Introduction/Rationale: Several proteomic approaches have been employed to determine the interacting partners of SARS-CoV-2 encoded proteins, with the goal of identifying protein targets for the design and evaluation of host-directed therapies against SARS-CoV-2. Proximity-dependent labelling followed by mass spectrometry (PDL-MS) is one such approach that has been employed in the study of interactions between SARS-CoV-2 proteins and the host cell. However, the proximity-dependent proteomic approaches employed in the study of SARS-CoV-2 so far have utilized either BioID or miniTurboID, a modified version of BioID.

Methods: We utilized split-TurboID, a versatile tool for probing the proximal partners of protein-protein interactions, to identify host proteins that are proximal partners of the non-structural proteins of SARS-CoV-2. We further carried out CRISPR-Ca9 knockout and CRISPRi knockdown assays to determine the role of the identified proximal partners of SARS-CoV-2 NSPs in human coronavirus infection.

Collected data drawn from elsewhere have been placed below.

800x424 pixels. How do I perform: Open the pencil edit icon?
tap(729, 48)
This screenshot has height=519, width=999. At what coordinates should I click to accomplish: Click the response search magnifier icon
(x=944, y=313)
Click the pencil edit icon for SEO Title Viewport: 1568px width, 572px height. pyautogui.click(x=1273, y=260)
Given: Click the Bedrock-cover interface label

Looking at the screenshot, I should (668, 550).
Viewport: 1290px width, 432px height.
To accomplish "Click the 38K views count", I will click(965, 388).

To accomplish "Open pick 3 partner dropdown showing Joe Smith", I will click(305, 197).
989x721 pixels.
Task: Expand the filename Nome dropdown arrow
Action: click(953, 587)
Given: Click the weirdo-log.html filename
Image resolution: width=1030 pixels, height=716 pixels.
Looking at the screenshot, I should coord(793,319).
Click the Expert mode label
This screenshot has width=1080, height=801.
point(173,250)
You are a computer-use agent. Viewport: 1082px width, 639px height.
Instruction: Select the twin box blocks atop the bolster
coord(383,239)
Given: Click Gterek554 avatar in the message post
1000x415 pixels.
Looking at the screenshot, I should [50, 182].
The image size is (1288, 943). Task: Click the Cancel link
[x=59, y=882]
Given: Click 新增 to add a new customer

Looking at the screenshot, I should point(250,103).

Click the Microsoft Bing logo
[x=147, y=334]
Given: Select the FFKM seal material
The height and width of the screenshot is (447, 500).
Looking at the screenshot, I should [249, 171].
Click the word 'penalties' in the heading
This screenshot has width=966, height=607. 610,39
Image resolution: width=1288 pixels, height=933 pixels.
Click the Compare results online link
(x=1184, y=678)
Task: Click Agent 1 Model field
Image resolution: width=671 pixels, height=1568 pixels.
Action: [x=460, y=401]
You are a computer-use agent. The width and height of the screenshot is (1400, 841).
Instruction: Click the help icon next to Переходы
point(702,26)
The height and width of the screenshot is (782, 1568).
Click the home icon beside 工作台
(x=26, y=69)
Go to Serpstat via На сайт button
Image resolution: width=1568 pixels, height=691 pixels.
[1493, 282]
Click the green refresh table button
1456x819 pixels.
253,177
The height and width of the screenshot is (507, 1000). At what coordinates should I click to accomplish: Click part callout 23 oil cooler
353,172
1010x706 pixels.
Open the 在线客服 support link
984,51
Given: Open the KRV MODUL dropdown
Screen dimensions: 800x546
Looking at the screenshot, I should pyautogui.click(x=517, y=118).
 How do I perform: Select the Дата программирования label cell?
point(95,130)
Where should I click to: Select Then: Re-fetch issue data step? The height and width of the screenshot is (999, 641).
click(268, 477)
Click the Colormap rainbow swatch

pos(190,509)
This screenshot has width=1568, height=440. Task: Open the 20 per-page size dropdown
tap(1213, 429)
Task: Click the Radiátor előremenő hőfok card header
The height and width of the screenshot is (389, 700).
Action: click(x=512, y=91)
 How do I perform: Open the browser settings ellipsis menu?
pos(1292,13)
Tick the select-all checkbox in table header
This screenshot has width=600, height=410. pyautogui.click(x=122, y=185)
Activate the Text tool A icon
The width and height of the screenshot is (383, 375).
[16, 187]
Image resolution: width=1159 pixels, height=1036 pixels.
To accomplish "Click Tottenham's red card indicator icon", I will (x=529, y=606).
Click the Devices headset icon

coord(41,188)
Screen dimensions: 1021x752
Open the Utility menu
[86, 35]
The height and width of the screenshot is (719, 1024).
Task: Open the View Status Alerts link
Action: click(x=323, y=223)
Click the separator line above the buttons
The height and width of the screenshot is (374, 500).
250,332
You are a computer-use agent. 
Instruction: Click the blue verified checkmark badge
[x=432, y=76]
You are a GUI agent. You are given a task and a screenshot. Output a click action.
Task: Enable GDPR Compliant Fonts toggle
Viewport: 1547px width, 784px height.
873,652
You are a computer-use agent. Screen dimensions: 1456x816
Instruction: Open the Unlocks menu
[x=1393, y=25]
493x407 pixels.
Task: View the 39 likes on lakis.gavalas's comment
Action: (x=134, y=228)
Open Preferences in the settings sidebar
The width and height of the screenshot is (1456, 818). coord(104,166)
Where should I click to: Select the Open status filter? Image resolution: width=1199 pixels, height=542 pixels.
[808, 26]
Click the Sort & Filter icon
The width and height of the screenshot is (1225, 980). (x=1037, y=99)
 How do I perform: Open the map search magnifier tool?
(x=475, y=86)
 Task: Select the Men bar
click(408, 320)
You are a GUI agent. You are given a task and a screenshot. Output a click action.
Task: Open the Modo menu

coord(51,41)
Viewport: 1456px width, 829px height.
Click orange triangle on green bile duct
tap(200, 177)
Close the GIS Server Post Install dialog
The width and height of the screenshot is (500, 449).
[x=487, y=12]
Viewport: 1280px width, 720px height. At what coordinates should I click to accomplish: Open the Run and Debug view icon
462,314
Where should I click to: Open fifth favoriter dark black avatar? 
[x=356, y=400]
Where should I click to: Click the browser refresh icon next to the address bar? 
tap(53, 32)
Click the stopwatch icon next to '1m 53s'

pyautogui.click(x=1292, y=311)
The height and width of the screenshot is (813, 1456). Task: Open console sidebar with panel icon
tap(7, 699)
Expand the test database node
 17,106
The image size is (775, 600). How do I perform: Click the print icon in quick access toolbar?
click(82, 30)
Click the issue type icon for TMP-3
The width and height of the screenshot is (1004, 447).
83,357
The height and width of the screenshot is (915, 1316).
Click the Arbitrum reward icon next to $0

Results: We identified IFI16, along with several RNA-binding proteins, as proximal partners of SARS-CoV-2 NSPs. Follow-up CRISPR-Cas9 knockout and CRISPRi knockdown of IFI16 in A549-ACE2 cells resulted in a decrease in human coronavirus infection. We further demonstrated reduced viral RNA replication and viral protein synthesis upon loss of IFI16. Interestingly, the loss of IFI16 results in reduced expression of type I IFNs and other interferon-stimulated genes.

Conclusion: Taken together, these data demonstrate that IFI16 promotes human coronavirus infection, and its role in coronavirus replication is independent of its role as a regulator of type I IFN gene expression.